Project Overview
Preparing for Influenza Season
Performed descriptive analysis of historical influenza data to provide recommendations for medical staffing agency planning across the country
Motivation and Objectives
Influenza season in the United States leads to increased illness, especially in vulnerable populations, resulting in a higher demand for hospital and clinic staff.
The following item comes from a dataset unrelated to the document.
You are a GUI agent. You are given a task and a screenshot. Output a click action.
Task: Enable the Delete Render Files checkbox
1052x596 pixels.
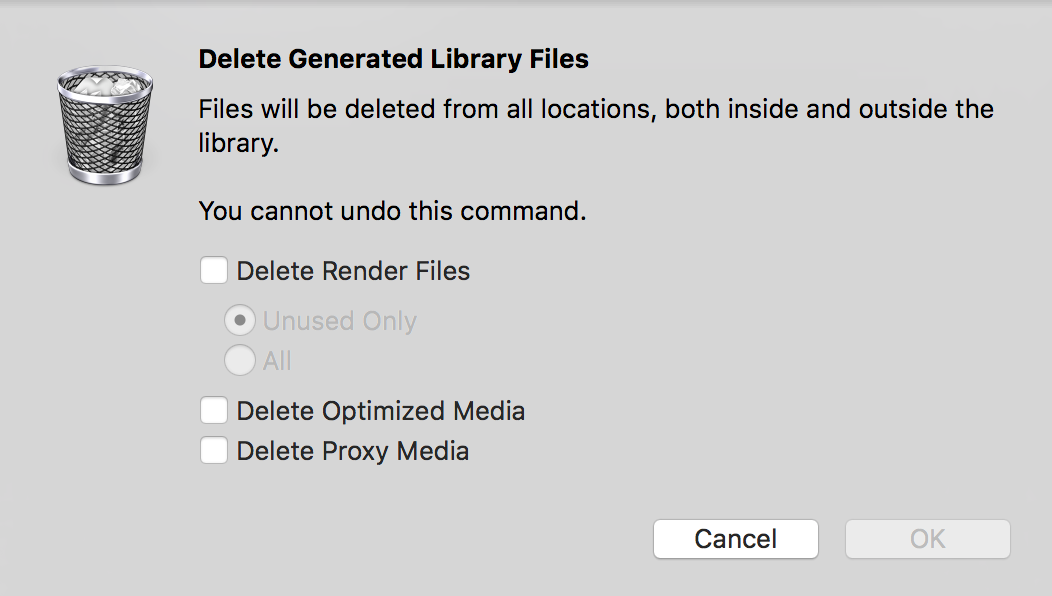(x=213, y=270)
The goal of this project is to determine when and how many staff to allocate to each state to effectively manage the increased patient load during flu season.
Business Requirements
Technical Skills: Analyze data to draw insights.
Soft Skills: Communicate insights effectively to stakeholders.
Tasks:
Distill business requirements into analyzable questions.
Source and curate data to answer these questions.
Present insights in an easily consumable format.
Goal
To assist a medical staffing agency in planning for influenza season by analyzing trends in influenza incidence and informing proactive staffing needs across the United States.
Assumptions
Vulnerable populations (elderly, chronically ill, pregnant women, and young children) are most affected by the flu.
Flu vaccinations reduce the likelihood of flu infections.
Data Overview
Population Data: Demographics and influenza deaths (2009–2017).
Influenza Laboratory Tests & Patient Visits: ILI visits and lab tests data (2010–2019).
Children Flu Shots: Vaccination data for children (2017).
Data Limitations
Population Data: Estimates with potential errors; missing values required imputation.
Influenza Death Data: Missing values for people under 50; limited data for children under 5.
Lab Tests & Patient Visits: Missing values; outdated lab data (up to 2015).
Children Flu Shots: Only 2017 data was available; there was no vaccination data for people older than 3.
Analysis Steps
Data Sourcing:
Collected data on population demographics, influenza deaths, laboratory tests, patient visits, and children’s flu shots.
Prepare Data:
Basic descriptive analysis, data cleaning, data transformation, and hypothesis testing.
Descriptive Analysis:
Detailed the average population, vulnerable population, patient counts, and influenza deaths per state.
Statistical Analysis:
Correlation analysis between vulnerable populations and influenza deaths; hypothesis testing on age-related mortality differences.
Data Analysis:
Assessed influenza seasonality, prioritized states with large vulnerable populations, and identified data limitations.
Data Visualization & Storytelling: Created visualizations in Tableau to communicate findings.
Results & Insights
Descriptive Analysis:
Average state population: 6,150,269.
Average vulnerable population: 1,242,148.
Average annual ILI patients per state: 726,236.
Average influenza-related deaths: 918 (6% of ILI patients).
High correlation (95%) between vulnerable population size and total influenza deaths.
Hypothesis Testing:
There was a significant difference in ILI-related deaths between those aged 65+ and younger populations (p < 0.05).
Seasonality:
Influenza cases rise in October, peak in December and January, and decrease by March.
Vulnerable Populations:
Higher vulnerability correlates with more influenza deaths.
State Prioritization:
California, Texas, Florida, and New York were identified as high-need states.
Visualizations:
Created scatter plots, choropleth maps, and box plots to illustrate data trends.
Final Recommendations
Staff Deployment: Focus on December, January, and February for staffing.
High-Need States: Prioritize California, Texas, Florida, and New York.
Medium-Need States: Include Pennsylvania, Illinois, Ohio, Michigan, North Carolina, Georgia, New Jersey, and Virginia.
Evaluation and Feedback
Post-Intervention Analysis: Compare year-over-year influenza mortality rates and conduct surveys among staff and patients to evaluate the effectiveness of staffing interventions.
Challenges
Data Gaps: Managed missing values and outdated data.
Complex Analysis: Integrated multiple data sources and performed advanced statistical analyses.
Visualization Choices: Selected appropriate visualizations for effective communication.
Deliverables
Interim Report: Detailed progress, descriptive and statistical analyses.
Tableau Storyboard: Interactive visualizations supporting recommendations.
Screencast Presentation: Walkthrough of the Tableau Storyboard with explanations.
Conclusion
This project provided crucial insights into influenza season trends, helping to optimize the deployment of medical staff during peak times. The analysis prioritized states based on vulnerability and influenza mortality rates, ensuring that the staffing agency can effectively allocate resources to manage the increased patient load during influenza season.